15. Baikou is also known as cardamom and cardamom kernel. Ye Xin and Xiang can remove peculiar smell and increase Xiang Xin. It is used to prepare various kinds of marinated soups and prepare marinated pork and roast chicken. It is also one of the raw materials of curry powder.

16. Amomum tsaoko is also known as Amomum tsaoko, Amomum villosum and Amomum villosum. The taste is spicy, fragrant and slightly sweet. It is mainly used for stewed, boiled, roasted, braised and simmered poultry and game dishes.

17. Cloves are also called chicken tongue incense. As a seasoning, it can correct the taste and enhance the fragrance. It is often used to make meat braised dishes, and also used to make cakes, pickled foods, roasted seeds and nuts, candied fruit and drinks.

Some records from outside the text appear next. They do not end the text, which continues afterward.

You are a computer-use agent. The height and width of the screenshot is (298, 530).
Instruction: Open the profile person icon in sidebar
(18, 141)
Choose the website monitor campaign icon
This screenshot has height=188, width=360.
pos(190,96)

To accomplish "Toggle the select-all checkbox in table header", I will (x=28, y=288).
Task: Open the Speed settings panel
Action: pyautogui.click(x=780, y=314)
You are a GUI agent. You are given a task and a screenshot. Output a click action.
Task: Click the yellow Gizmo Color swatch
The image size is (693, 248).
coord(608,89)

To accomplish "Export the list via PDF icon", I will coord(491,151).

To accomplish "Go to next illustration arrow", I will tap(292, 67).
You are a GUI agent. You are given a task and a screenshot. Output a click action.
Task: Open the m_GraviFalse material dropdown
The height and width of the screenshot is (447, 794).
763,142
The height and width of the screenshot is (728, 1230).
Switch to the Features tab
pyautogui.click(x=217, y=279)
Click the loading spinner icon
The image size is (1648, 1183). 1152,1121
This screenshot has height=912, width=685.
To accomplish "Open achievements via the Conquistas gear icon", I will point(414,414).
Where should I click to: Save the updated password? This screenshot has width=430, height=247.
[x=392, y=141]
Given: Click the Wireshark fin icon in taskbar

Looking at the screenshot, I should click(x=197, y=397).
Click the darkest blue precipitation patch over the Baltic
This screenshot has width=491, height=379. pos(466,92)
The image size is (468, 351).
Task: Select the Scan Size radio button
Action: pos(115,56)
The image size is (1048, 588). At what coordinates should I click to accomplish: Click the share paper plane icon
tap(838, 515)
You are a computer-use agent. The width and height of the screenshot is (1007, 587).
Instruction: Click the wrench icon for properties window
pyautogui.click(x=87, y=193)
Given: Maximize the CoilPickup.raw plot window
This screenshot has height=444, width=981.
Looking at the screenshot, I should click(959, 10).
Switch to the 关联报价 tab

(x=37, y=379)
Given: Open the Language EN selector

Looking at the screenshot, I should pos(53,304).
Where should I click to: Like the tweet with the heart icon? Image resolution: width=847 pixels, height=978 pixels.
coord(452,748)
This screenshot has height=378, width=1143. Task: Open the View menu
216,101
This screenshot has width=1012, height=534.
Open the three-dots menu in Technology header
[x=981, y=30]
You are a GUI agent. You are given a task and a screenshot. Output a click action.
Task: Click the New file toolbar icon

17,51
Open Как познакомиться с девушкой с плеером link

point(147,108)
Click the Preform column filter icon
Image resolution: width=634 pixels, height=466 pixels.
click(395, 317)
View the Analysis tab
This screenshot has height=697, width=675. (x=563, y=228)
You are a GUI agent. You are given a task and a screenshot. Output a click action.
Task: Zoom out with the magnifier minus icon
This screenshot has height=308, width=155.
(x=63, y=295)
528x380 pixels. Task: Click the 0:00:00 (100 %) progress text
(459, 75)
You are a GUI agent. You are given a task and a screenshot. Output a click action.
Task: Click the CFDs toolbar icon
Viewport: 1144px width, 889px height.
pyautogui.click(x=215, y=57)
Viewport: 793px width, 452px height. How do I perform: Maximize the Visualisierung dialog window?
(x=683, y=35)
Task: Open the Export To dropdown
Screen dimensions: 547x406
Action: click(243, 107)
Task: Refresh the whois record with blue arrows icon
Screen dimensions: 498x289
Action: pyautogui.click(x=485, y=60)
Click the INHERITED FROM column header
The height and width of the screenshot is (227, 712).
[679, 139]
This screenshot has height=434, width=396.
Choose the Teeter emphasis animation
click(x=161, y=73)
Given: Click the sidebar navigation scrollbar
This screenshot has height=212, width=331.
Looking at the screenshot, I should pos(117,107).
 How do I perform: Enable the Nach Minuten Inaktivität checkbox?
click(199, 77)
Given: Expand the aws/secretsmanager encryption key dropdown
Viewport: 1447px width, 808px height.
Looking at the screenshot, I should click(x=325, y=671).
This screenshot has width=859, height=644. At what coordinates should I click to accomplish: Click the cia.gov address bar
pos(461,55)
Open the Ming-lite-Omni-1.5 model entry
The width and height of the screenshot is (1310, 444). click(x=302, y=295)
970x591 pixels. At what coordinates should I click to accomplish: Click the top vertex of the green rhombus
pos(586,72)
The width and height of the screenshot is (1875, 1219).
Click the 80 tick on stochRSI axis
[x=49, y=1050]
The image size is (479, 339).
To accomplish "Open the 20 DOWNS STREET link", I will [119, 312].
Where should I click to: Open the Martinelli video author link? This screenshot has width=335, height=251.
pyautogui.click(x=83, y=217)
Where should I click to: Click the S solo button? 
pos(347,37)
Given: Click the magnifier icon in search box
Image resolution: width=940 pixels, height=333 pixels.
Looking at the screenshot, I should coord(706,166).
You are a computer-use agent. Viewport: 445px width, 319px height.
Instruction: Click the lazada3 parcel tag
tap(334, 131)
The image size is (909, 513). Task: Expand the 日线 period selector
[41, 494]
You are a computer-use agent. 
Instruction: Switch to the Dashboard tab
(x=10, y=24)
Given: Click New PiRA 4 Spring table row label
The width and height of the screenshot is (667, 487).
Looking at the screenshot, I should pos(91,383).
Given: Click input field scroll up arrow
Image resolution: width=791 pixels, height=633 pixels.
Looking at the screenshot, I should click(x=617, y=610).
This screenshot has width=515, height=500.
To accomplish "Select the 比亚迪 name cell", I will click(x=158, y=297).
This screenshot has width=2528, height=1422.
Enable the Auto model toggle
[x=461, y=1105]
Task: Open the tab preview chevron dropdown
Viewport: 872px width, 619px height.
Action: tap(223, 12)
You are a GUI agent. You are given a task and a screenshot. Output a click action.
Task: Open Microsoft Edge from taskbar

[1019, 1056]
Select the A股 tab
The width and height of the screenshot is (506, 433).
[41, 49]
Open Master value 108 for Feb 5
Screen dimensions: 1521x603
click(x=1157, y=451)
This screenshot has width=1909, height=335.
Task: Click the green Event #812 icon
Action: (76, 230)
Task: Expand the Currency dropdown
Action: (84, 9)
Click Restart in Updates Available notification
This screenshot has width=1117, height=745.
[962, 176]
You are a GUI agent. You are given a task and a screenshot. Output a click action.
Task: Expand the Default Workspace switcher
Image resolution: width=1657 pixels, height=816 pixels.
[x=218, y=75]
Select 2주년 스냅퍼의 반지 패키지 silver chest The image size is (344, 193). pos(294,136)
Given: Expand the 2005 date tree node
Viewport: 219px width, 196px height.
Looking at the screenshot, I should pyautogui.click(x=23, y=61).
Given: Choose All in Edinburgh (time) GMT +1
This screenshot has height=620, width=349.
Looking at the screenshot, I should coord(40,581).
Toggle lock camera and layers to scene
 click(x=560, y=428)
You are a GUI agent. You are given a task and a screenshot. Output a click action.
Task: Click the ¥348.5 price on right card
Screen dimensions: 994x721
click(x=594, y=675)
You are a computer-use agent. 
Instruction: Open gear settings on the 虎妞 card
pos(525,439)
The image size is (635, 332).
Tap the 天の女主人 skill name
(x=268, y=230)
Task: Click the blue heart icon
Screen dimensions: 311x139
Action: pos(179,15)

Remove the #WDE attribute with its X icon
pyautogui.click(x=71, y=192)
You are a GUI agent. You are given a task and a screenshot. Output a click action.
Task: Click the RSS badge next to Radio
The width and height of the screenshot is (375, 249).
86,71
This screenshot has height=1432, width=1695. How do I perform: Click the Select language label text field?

It is also one of the raw materials of "spiced powder" and "curry powder". It tastes spicy, fragrant and bitter.

18. Gardenia: alias Gardenia jasminoides Ellis, Gardenia jasminoides Ellis. Taste spices, also natural pigments, are orange-red or orange-yellow. The taste is slightly bitter and light. Not very useful, sometimes used for seasoning poultry or rice products.

19. Alpinia officinarum is also called Xiao Alpinia officinarum and Alpinia officinarum. The taste is spicy and fragrant. Compared with dishes commonly used in cooking, braising and stewing, it has the characteristics of removing impurities and peculiar smell and enhancing fragrance.

Summary: The above 19 kinds of cooking spices are commonly used in our daily life, and their existence is indispensable for the production of many seasonings.